We all know that a university education in the US is ridiculously expensive. Some students graduate with upwards of $50,000-$100,000 in student debt. No one in their right mind would spend that kind of money earning degrees in such economically precarious fields as history, philosophy, and literature when they have a much higher chance to pay off their debts if they earn degrees in business or STEM fields. In fact, I’ve talked to students who privately confess that they hate business and wish they could major in art or music, but that they have to do it in order to pay off debt or pacify their parents who have taken out 2nd mortgages on their homes to pay for their education. Given this pressure, most students don’t have the time and money to take classes in the liberal arts or even think about how they are living or explore and develop who they are, and how they should be in the world. Their goal, reasonably enough, is to get a good job, not tend to their souls.
I see three reasons for why a university education is so expensive. (1) State funding for public universities has been cut over the years, (2) there’s been an “arms” race amongst universities to provide high-end amenities and accommodations for their students, and, more importantly, (3) the explosion of administrative staffs at universities. The most recent AAUP report shows that between 1970-2011 administrative staff at universities have increased by 369 percent. That is more than any other university segment, even faculty! Unfortunately, college administrators have tended to shift the focus of universities away from the task of cultivating good human beings to job training and economic concerns. They see education as a financial transaction between the professor and student. There are complex societal, political and economic factors behind all of this and a thorough discussion of these issues would lead us too far astray. But just know that things do not look good. Unsurprisingly, students are missing out on the most important part of their education: learning how to manage the difficult task of being human and living full, meaningful lives.
Traditionally it’s the liberal arts that have been given the task of forming good human beings. Their mission is to give students the opportunity to learn about and explore the human condition, through history, art, music, literature, politics, philosophy and cross cultural studies. But with more students earning business and STEM degrees, there has been a sharp decline in students majoring in the liberal arts.

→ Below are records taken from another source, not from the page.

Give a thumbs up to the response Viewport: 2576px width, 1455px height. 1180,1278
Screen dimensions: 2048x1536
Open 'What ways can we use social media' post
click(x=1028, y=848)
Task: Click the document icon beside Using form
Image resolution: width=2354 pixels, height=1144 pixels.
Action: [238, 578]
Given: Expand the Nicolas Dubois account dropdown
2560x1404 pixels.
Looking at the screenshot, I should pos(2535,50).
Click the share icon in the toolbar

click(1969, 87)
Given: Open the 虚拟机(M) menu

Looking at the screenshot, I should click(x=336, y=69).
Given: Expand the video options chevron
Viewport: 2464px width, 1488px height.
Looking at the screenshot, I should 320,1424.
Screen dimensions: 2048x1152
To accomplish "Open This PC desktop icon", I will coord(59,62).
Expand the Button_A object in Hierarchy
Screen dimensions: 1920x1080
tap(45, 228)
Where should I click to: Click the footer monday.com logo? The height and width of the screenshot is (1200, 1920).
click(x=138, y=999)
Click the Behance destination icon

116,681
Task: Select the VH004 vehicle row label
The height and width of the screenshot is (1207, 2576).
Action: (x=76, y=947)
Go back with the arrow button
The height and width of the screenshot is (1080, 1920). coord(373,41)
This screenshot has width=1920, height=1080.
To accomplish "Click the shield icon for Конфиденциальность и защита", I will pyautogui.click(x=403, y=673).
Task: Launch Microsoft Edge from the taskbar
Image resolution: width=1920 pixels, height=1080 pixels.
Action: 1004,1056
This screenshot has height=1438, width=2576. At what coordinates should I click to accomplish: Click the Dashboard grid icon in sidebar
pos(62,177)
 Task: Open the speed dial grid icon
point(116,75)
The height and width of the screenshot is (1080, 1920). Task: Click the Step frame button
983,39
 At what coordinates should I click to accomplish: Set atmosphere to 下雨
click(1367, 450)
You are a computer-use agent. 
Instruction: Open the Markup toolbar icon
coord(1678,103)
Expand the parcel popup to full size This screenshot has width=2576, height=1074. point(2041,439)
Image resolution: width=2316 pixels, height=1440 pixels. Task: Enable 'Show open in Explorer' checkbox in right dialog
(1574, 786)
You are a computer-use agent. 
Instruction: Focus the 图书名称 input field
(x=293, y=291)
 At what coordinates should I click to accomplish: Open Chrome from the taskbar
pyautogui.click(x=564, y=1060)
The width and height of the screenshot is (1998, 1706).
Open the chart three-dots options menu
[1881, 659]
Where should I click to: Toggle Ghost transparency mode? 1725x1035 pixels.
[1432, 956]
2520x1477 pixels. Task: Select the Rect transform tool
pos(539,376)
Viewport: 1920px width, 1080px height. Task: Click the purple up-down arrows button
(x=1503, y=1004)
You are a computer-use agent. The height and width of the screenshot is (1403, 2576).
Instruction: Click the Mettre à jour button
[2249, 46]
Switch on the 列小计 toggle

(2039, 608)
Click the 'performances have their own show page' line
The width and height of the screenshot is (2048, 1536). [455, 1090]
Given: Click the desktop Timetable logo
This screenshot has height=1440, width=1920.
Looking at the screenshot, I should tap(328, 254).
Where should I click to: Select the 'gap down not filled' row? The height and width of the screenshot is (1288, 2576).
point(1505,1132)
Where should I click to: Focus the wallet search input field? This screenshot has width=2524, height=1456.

This has led to the reduction, and in some cases, the outright elimination of liberal arts programs, which in turn, has undermined the universities stated mission to prepare students for life. Without them, university students are given no substantive guidance on how live, which leave them unable to deal with the difficulties of life. With universities failing in their mission, there are few options to work on the most important part of our lives: living a full human life. This issue is just a symptom of a larger problem. The drive for economic and material success in our society has crowded out the desire to work on our inner lives and express that life in our actions.
Given the frantic pace of our lives, and all the rushing around to get “things” done, we push aside the task of living well and hope to get to it sometime in the future. Thinking about our lives is not a luxury, but a necessity if we really want to fully experience life. Being a good human being is hard to do. Believe me, I know! Living an emotionally mature and ethically directed life is no easy thing. It takes inner reflection, humility, courage, and the desire to eliminate false beliefs and bad habits. This requires knowledge and the acquisition and development of life skills. This is where philosophy, literature and arts come in. Philosophical inquiry gives you the ability to examine your beliefs and explore the different aspects of your character while helping you to place your life within a particular philosophical narrative and worldview. Literature, myth, and poetry provide us with different ways of understanding the world and our place in it, presenting us with people and life experiences by which we compare our own lives, and giving us the emotional and moral space to exercise our empathy and compassion. They also give us the language to articulate our deep inner needs and desires. The arts, through painting, music, and sculpture, help us experience our emotional and intellectual lives in different ways, inviting us to confront our desires, passions and fears. Philosophy is able to bring all of this together to provide a coherent understanding of our lives and how we can improve them. With the decline of the liberal arts and the failure of universities to uphold the mission that society has given them, we lose not only an important aspect of our education, we lose the art of living well.